Can a Valve Become Resistant to Insulin? - Influence of Type 2 Diabetes Mimicking Conditions on Valvular Interstitial Cells

 

 All articles of this category

Objectives: Degenerative aortic valve disease (DAVD) is not only a passive wear process, it is rather an active cellular process that is significantly affected by various co-morbidities. A detrimental impact of type 2 diabetes (T2D) has been suggested by recent trials. However, it is unknown whether hyperglycemia and insulin resistance, two hallmarks of T2D, influence aortic valve remodeling. We aimed at developing a reproducible in vitro model of T2D in valvular interstitial cells (VICs) to study cellular mechanisms of DAVD in the context of T2D.

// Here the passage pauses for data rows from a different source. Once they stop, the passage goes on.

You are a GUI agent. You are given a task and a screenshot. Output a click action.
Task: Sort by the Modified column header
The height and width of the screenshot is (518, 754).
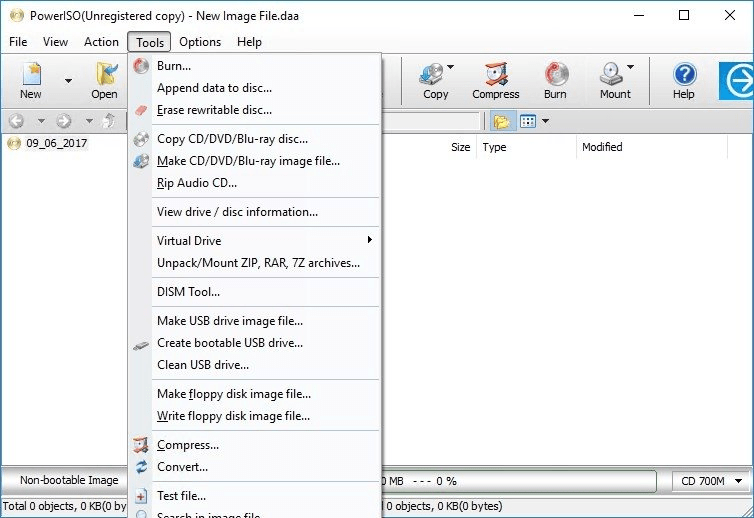pos(602,147)
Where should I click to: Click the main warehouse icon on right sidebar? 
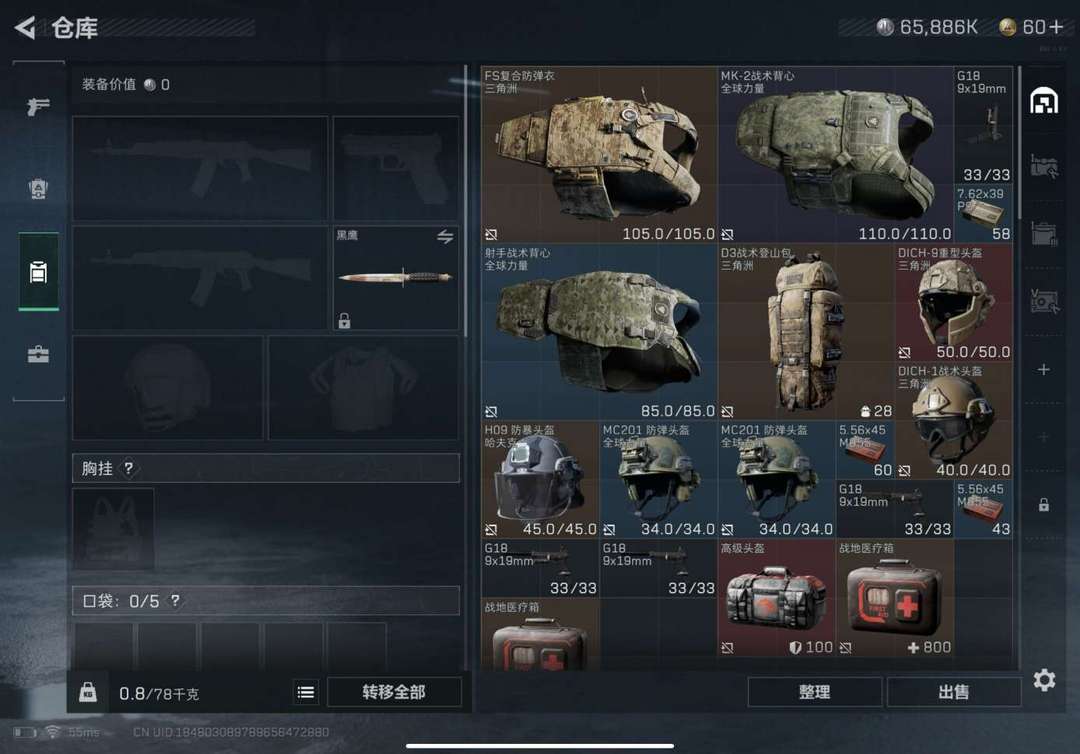(x=1044, y=101)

Methods: Primary ovine VICs were cultured either in low glucose (1 g/L) or high glucose (4.5 g/L) DMEM to mimic hyperglycemic conditions in vitro. Insulin resistance was induced by chronic treatment with insulin. To trigger degenerative processes, cells were additionally treated with β-glycerophosphate and CaCl₂. After 5 days, cells were cultured for 4 hour in fasting medium without FCS. Afterwards the insulin cascade was activated with an acute insulin stimulus. The insulin response was quantified by Western blot analyses of AKT (Ser473) phosphorylation. VICs without the last acute insulin stimulus served as controls for the basal state of AKT phosphorylation. Independent experiments using VICs from 6 individual sheep were performed and statistically evaluated by one-way ANOVA.

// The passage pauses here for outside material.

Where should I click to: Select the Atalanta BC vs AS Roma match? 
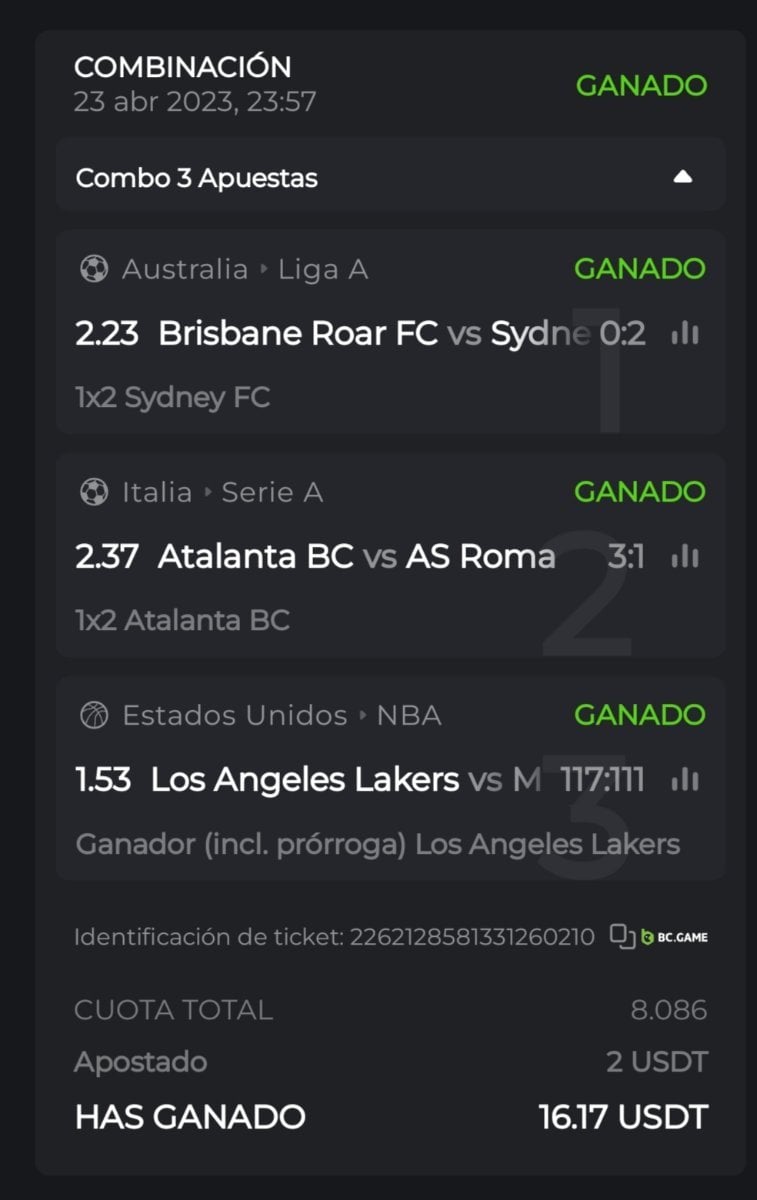point(356,557)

Results: Phosphorylation of AKT increased significantly after acute insulin stimulation (1- vs. 0.025-fold of untreated VICs, p < 0.0001), representing the physiologic insulin sensitivity of VICs. After repeated insulin treatments, phosphorylation of AKT in response to acute insulin stimulation was significantly inhibited, demonstrating insulin resistance of treated VICs (0.495 vs. 1, p < 0.0001). A pro-degenerative treatment did not influence the phosphorylation of AKT under control conditions (1.046 vs. 1) or in VICs resistant to insulin (0.437 vs. 0.495). Additional hyperglycemic conditions led to comparable effects on the insulin responsiveness of VICs in all treatment modalities.

Conclusion: The presented results demonstrate for the first time that primary VICs are sensitive to insulin. More importantly, continuous elevated insulin levels lead to a reduced intracellular insulin signaling, turning the presented protocol to an in vitro model of T2DM in DAVD. The strength of the developed insulin resistance seems to be independent from the glucose concentration and degenerative conditions used in cell culture.